YOUR OBJECTIVE:
Return the records below word for word, from their first line through the line that contains "center [136, 70].", and leave the pictures out.

DATA RECORDS:
★ ★ ★ ★ ★

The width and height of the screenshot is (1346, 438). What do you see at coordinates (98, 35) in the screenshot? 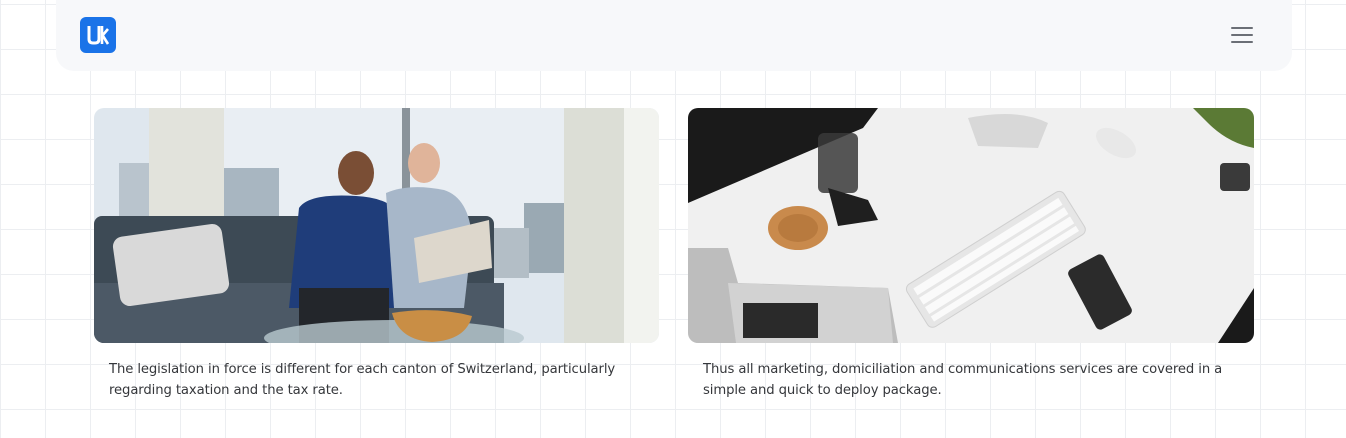
I see `brand-logo-icon` at bounding box center [98, 35].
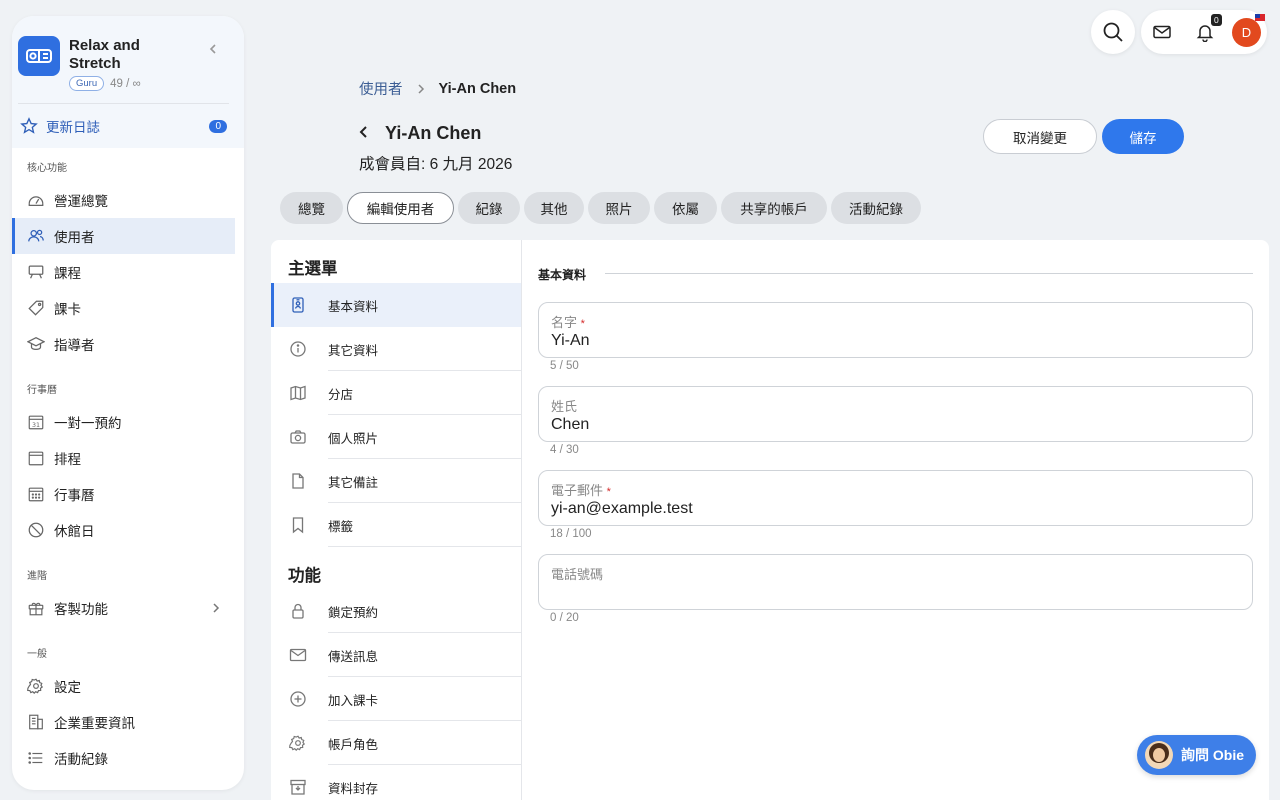 The width and height of the screenshot is (1280, 800). Describe the element at coordinates (298, 481) in the screenshot. I see `document-icon` at that location.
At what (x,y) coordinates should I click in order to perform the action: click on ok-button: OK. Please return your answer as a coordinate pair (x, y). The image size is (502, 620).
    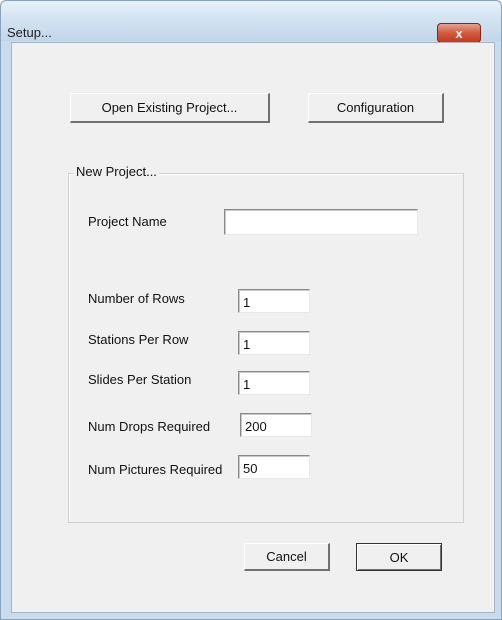
    Looking at the image, I should click on (399, 557).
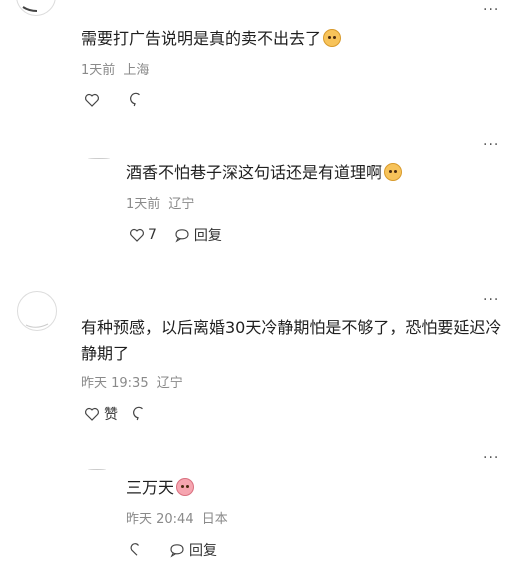  What do you see at coordinates (136, 70) in the screenshot?
I see `comment-location: 上海` at bounding box center [136, 70].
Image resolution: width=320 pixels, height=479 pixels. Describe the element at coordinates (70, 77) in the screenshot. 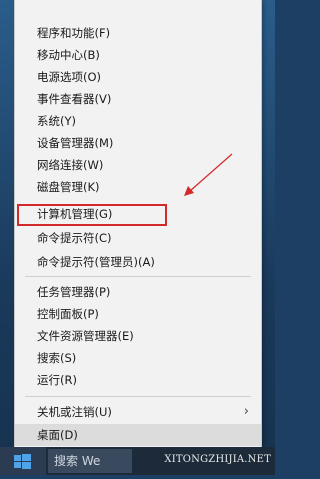

I see `menu-item-label: 电源选项(O)` at that location.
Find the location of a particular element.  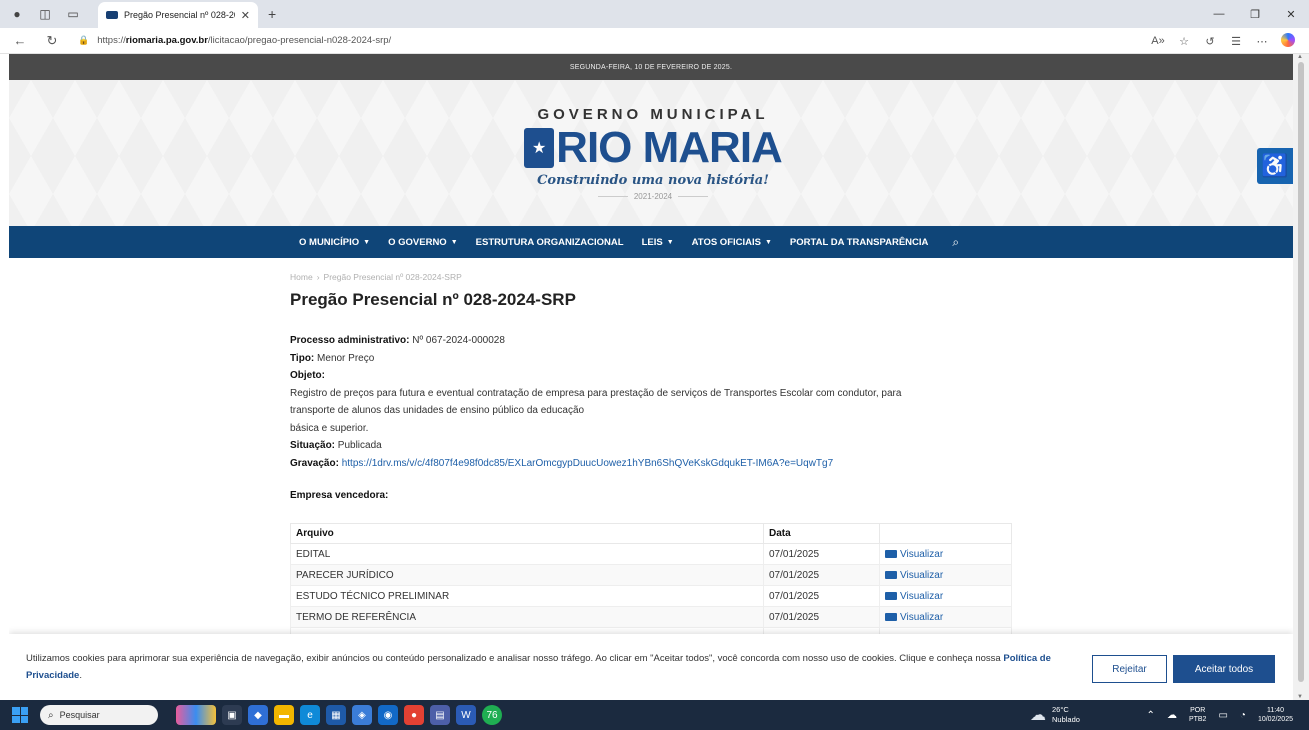

situacao-value: Publicada is located at coordinates (360, 446).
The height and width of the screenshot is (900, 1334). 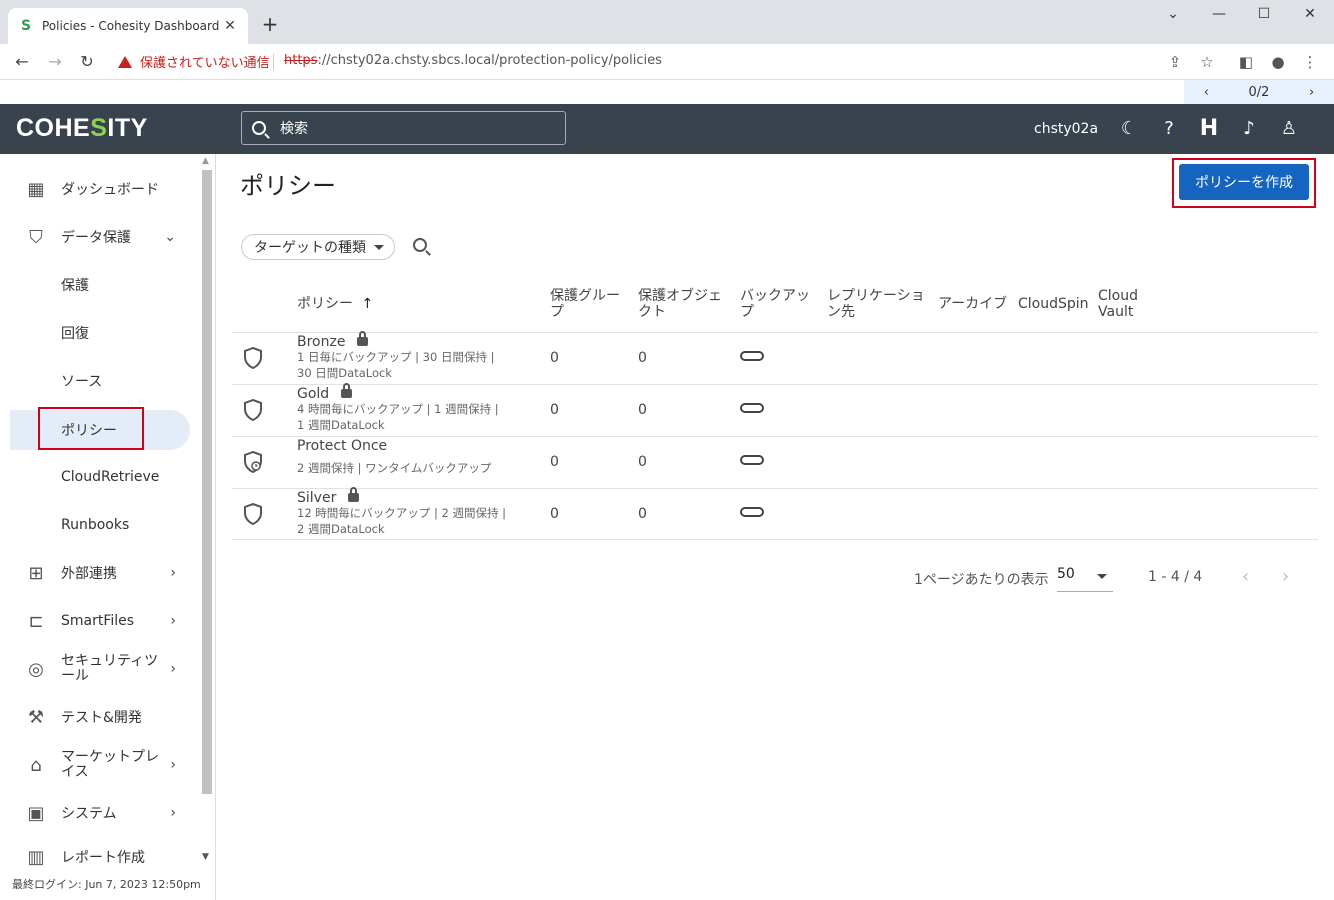 I want to click on column-label-line-1: 保護オブジェ, so click(x=680, y=296).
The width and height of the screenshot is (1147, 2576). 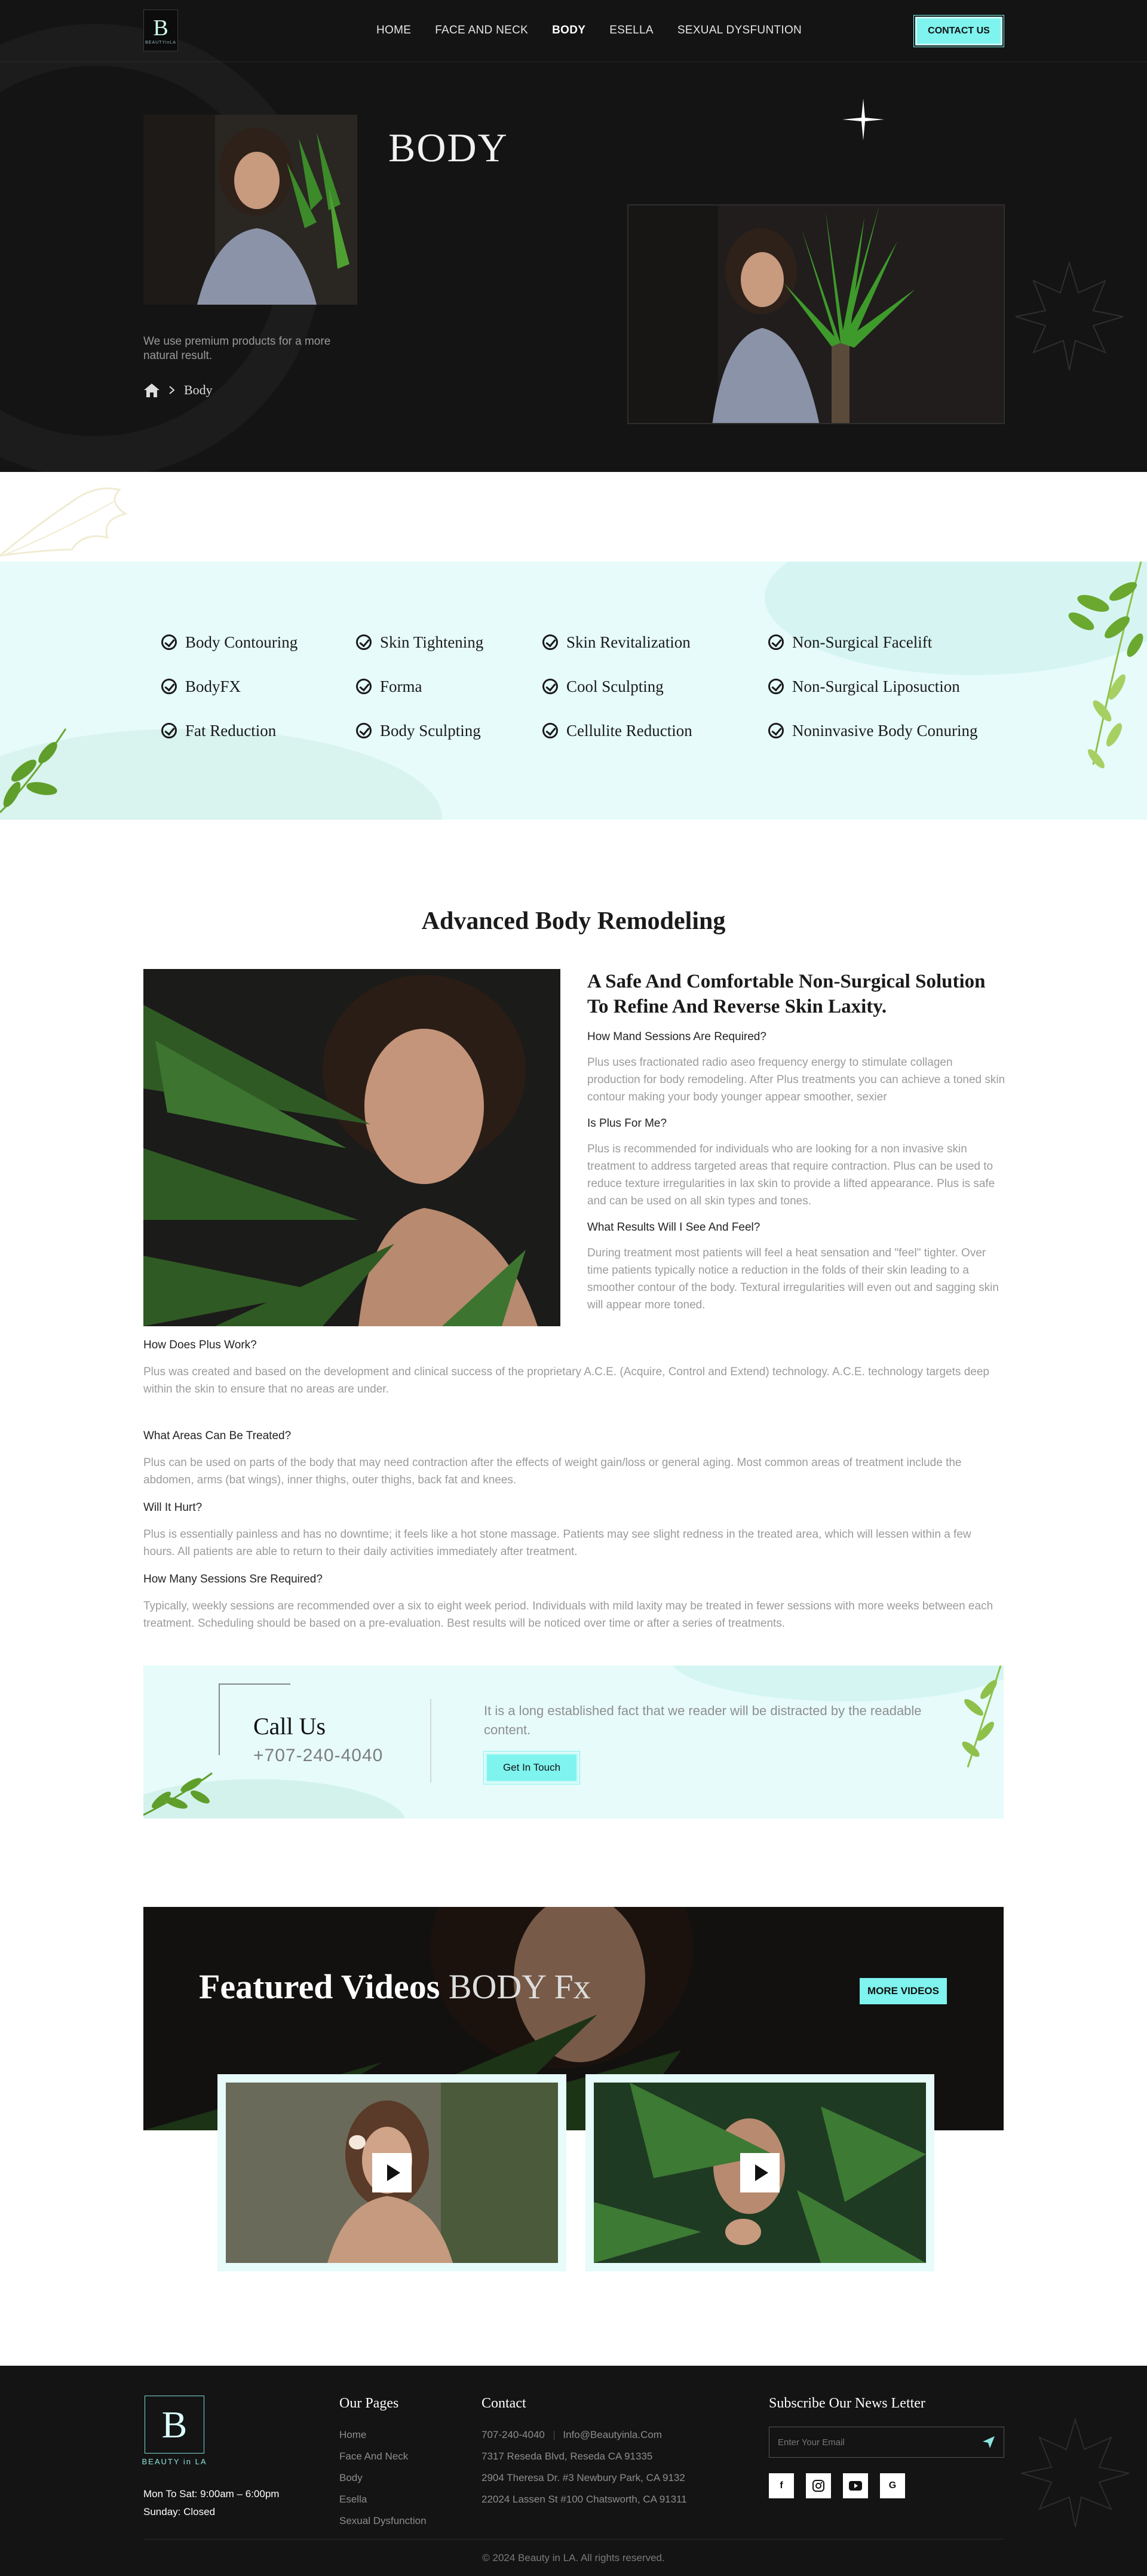 What do you see at coordinates (430, 1741) in the screenshot?
I see `divider` at bounding box center [430, 1741].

★ ★ ★ ★ ★

EXERCISE OUTPUT:
The width and height of the screenshot is (1346, 438). What do you see at coordinates (98, 35) in the screenshot? 
I see `brand-logo-icon` at bounding box center [98, 35].
 The width and height of the screenshot is (1280, 800). Describe the element at coordinates (298, 481) in the screenshot. I see `document-icon` at that location.
At what (x,y) coordinates should I click in order to perform the action: click on ok-button: OK. Please return your answer as a coordinate pair (x, y). The image size is (502, 620).
    Looking at the image, I should click on (399, 557).
  What do you see at coordinates (136, 70) in the screenshot?
I see `comment-location: 上海` at bounding box center [136, 70].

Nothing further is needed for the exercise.